Finding Pop-Up Prizes on the Internet
SCOTT SIMON, host:
Now, here's a story that may make you want to deactivate your pop-up blocker. Two years ago, Michael Levy, a neurology resident at Johns Hopkins, was surfing the Web when a pop-up ad appeared. Click here for a $50 gift certificate to Chili's. He clicked, and forgot about it. A few months later he received a Chili's gift card in the mail. Since that time, Dr. Levy has received thousands of dollars worth of stuff by responding to the pop-up ads that most of us dispatch: a laptop, a digital camera, a $500 gift certificate to Barnes and Noble, a vacuum cleaner, and more.
He joins us in our studios.
Thanks very much for being with us, Dr. Levy.
Dr. MICHAEL LEVY (Johns Hopkins University): Thank you for having me.
SIMON: Now, you, as we said, you're a neurology resident at Johns Hopkins. Where do you find the time for this?
Dr. LEVY: You know, there's always a few minutes after paging someone that I'm sitting at a computer and not doing anything. And I just - I keep a spreadsheet at home and all of the gift offers, and everything I have to do and who I talk to and what I have left to do. And it's just becomes so easy for now that it doesn't take as much time as it did at the beginning.
SIMON: What do you have in your closet in Baltimore that wasn't there until you started answering these things?
Dr.

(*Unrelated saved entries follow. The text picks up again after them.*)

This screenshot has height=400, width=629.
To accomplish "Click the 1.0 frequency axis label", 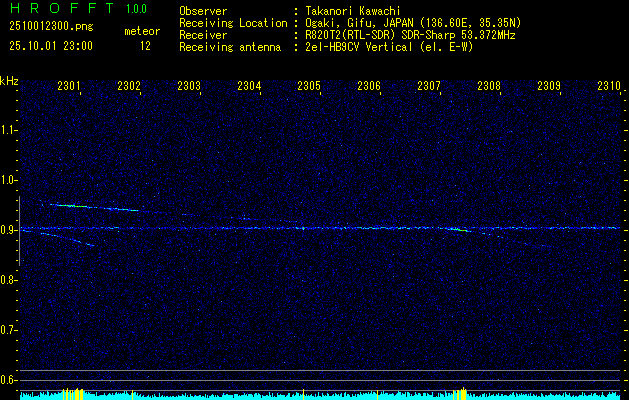I will pyautogui.click(x=9, y=180).
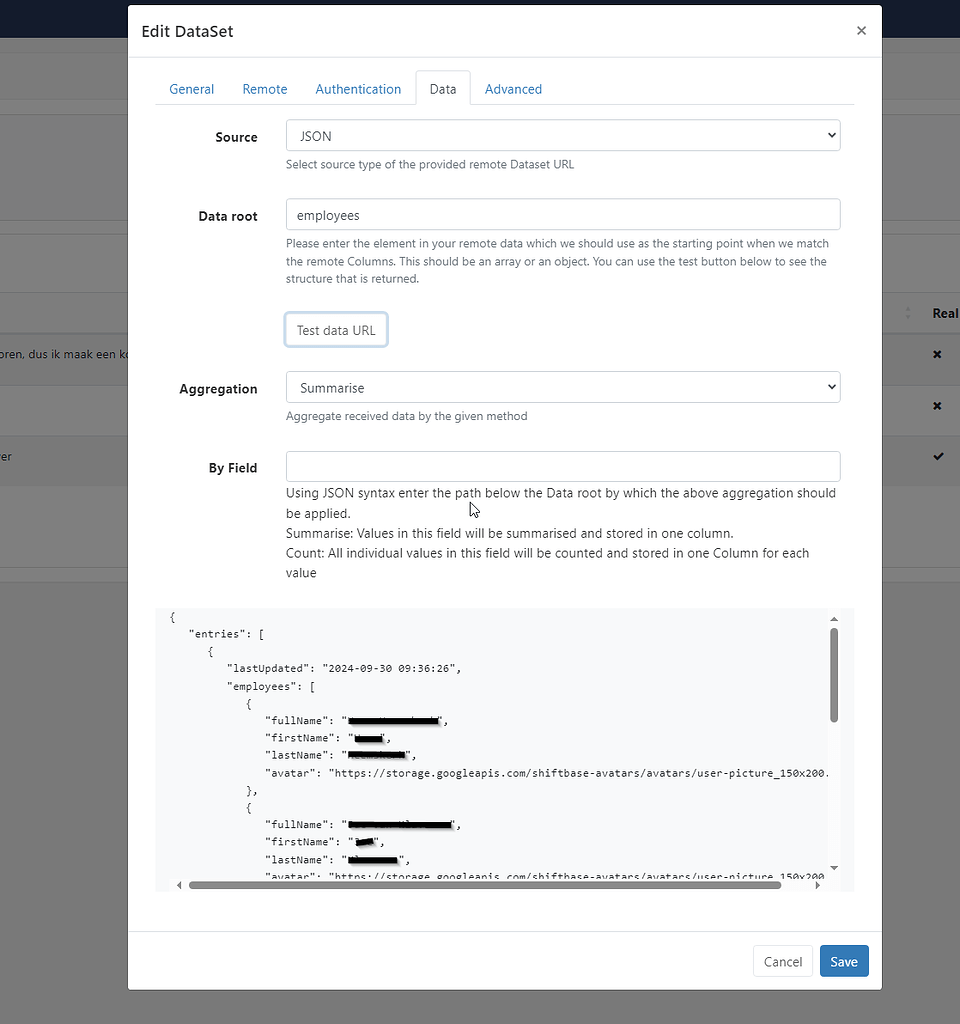This screenshot has width=960, height=1024.
Task: Click the JSON preview scroll-up arrow
Action: click(x=833, y=618)
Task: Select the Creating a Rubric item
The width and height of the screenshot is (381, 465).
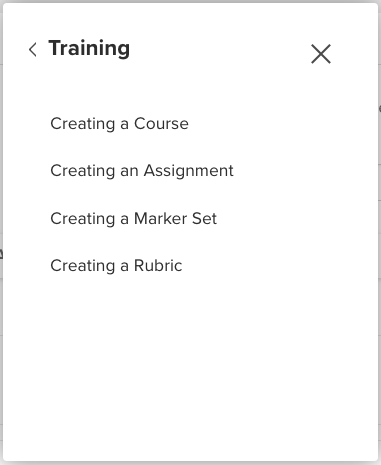Action: (116, 266)
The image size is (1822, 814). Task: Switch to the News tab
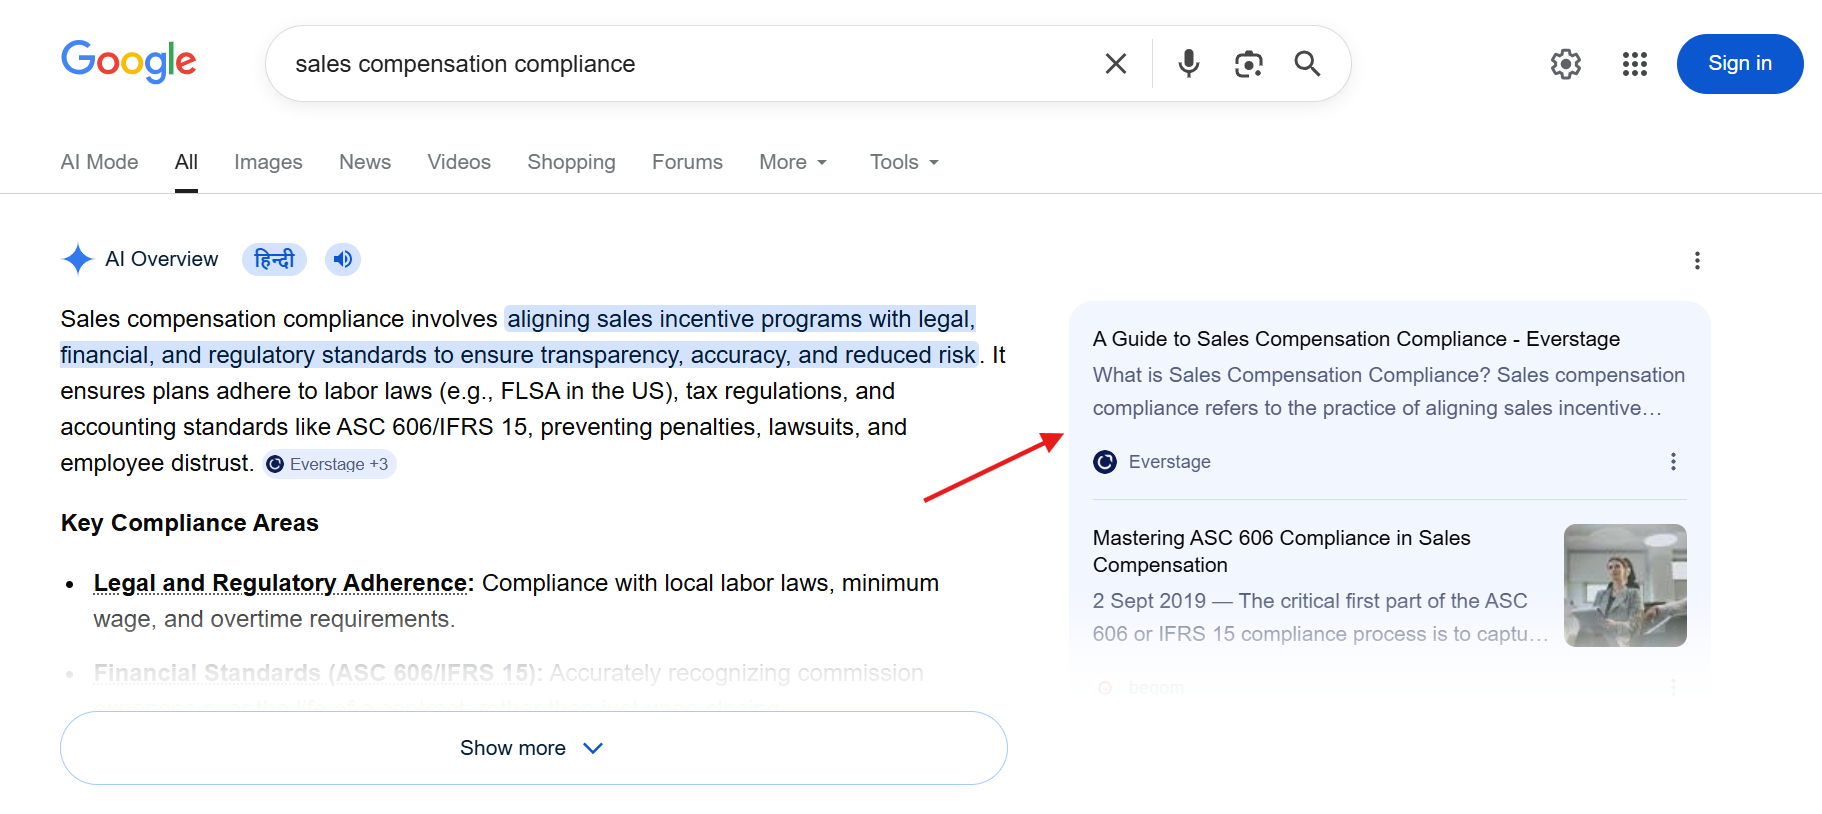coord(365,162)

LEVY: Well, I think the vacuum cleaner, the GPS system - the portable GPS system in my car - and the Mac laptop are probably my three favorite gifts.
SIMON: Good Lord. So but I mean, do you get Barnes and Noble gift certificates?
Dr. LEVY: You do. And I have got several other gifts...
SIMON: TGIF restaurants or something?
Dr. LEVY: I don't bother with the little things anymore. I just kind of go for the sort three to $500 gifts because...
SIMON: Oh, because a mere $50 gift certificate isn't worth your time, yeah.
Dr. LEVY: Well (unintelligible) time and benefit ratio. So it has to be worthwhile enough for me to pursue it, but it can't take up too many resources of time or money.
SIMON: So now the Mac laptop, for example.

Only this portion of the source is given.